Add a Pinch of Sodium Chloride

Lessons in Chemistry by Bonnie Garmus

2023 Frenzied Bibliophile Challenge Category: Recommended Book

Ratings: ⅘


Will you like this book? This book has:


  • Women in the 1960s fighting to be heard

  • Little orphan Annie vibes

  • The smartest dog in the world

  • A chosen family


This review contains some vague spoilers.


A number of people recommended this book to me, so it seemed like a good one to check out. I wasn’t initially drawn to the premise but once I started reading, the book pulled me right in. It is the story of Elizabeth Zott, who is working as a chemist in a laboratory in California in the late 1950s and early 1960s. While there, she meets and falls in love with Calvin Evans, another chemist, but since he is a he, things are a bit better for him. Plus he is pretty famous in the chemistry circles and is even up for a Nobel prize. Elizabeth and Calvin are both singularly focused; at the time we meet them, they are focused on chemistry but soon their world will be each other in their little bungalow with their dog, Six Thirty.

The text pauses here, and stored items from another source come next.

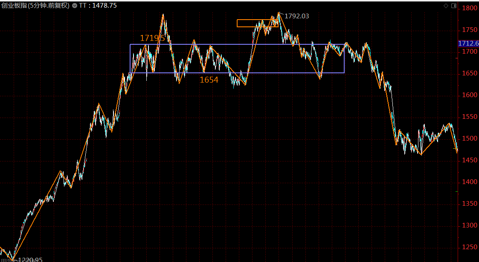Click the diamond icon at top right
479x262 pixels.
(446, 6)
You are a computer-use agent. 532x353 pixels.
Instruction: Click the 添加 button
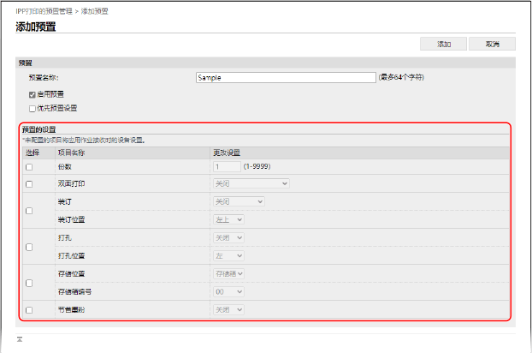[x=444, y=44]
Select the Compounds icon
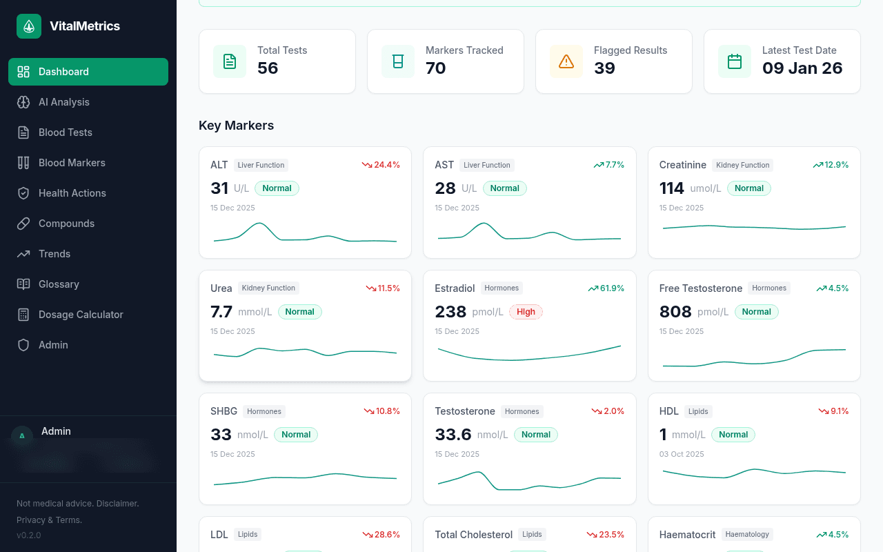Image resolution: width=883 pixels, height=552 pixels. [23, 224]
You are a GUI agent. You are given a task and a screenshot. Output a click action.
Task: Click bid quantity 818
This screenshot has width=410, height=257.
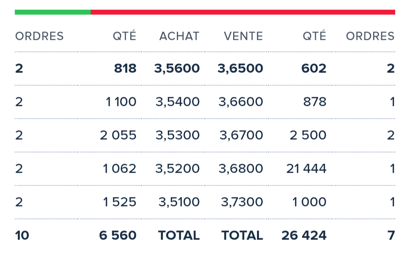point(125,68)
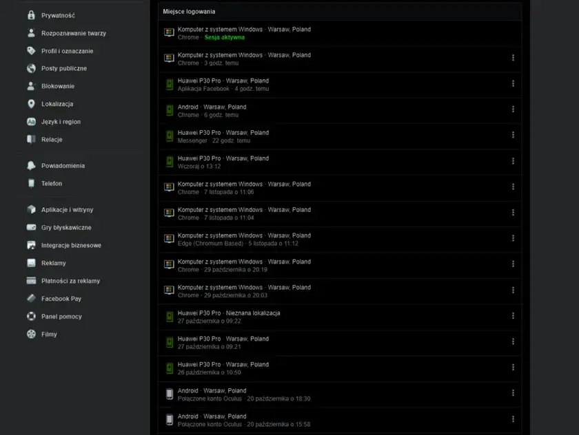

But it isn’t meant to last and eventually Elizabeth finds herself a single mother with limited employment prospects. Through a series of events, she finds herself the host of a cooking show and through this cooking show, she begins to show the women who tune in that there is a larger world out there. And that being a housewife is a lot of work and that these women deserve respect. Elizabeth has been fighting the patriarchy for a long time, and now she is showing other women how to do it as well. Elizabeth is what we all wish we could be, someone who says what they think, who demands respect, even if she doesn’t get it, and who says the uncomfortable truths that other people are too scared to say.


Lessons in Chemistry made me mad and then happy then very sad then sort of happy again. It was a roller coaster ride. In the end, I was happy again but I felt the ending, like the ending to The Keeper of Lost Things, was almost too perfect. Everything was wrapped up in a neat little bow and so many problems were just solved. I guess that is how life can be sometimes, but for this book and these characters, it felt a little pat. Maybe I just wanted more time with all of them, to see how they grew and where they went.


A great read and I am very thankful to everyone that recommended it to me. I will pass it right along.